On Jan. 9, the Handan Winter Swimming Association announced that it had filed a lawsuit in a Handan court against Tianji, seeking more than $3 million in compensation. But like the lawsuit of Mr. Yin’s, it has gone nowhere. Mr. Yin said he had been asked by local officials to withdraw his lawsuit. The Handan officials had entered into secret negotiations with their Changzhi counterparts for compensation.
Recently, official Chinese news organizations have run articles or editorials on water pollution, in part spurred by the recent spill.

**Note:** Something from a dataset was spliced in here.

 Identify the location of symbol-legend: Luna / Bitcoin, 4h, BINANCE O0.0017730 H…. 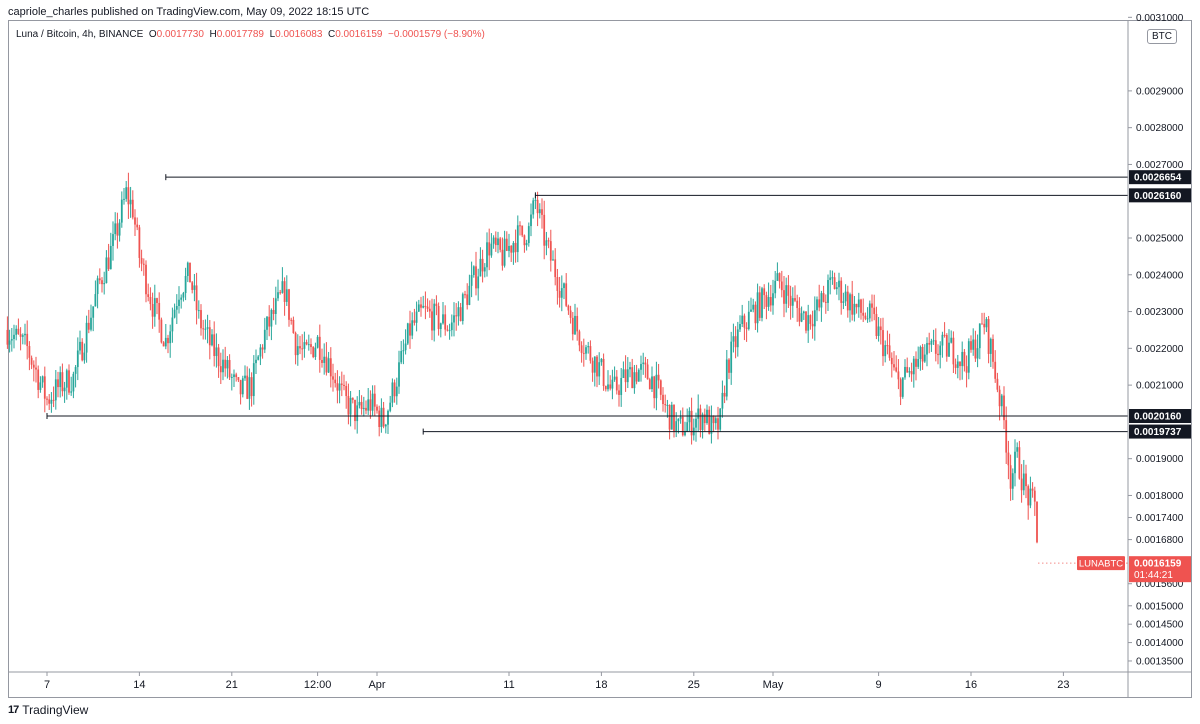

People’s Daily, the mouthpiece of the Communist Party, published a commentary on Feb. 21 by Yan Houfu, who specializes in environmental law, saying that fines against polluting companies have little impact because the amounts typically range from $8,000 to $80,000. And “the Ministry of Environmental Protection, intentionally or otherwise, has not been strict in enforcing the law,” he wrote.
As Weibo users call on officials to swim in the polluted rivers, one environmentalist, Chen Yuqian, was beaten after asking local officials to brave the waters they were supposed to keep clean, from The Telegraph:
Mr Chen, a farmer who has spent the last decade fighting pollution, posted his challenge on the internet, hoping it would trigger government action.
Instead, his daughter says he was severely beaten by a gang of baton-wielding men at around 6am last Sunday.
“My father was alone at home,” said 32-year-old Chen Xiufang. “Some 40 people turned up in plain clothes, some holding batons. The only thing they said was: “[You] used the internet, you always use the internet!”
The claims come amid reports that China’s environmental protection agency is refusing to publish the findings of a nationwide survey of soil pollution claiming the data constitutes a “state secret”. It has been estimated that up to 10 per cent of Chinese farmland is contaminated with toxins such as arsenic, lead, mercury and cadmium.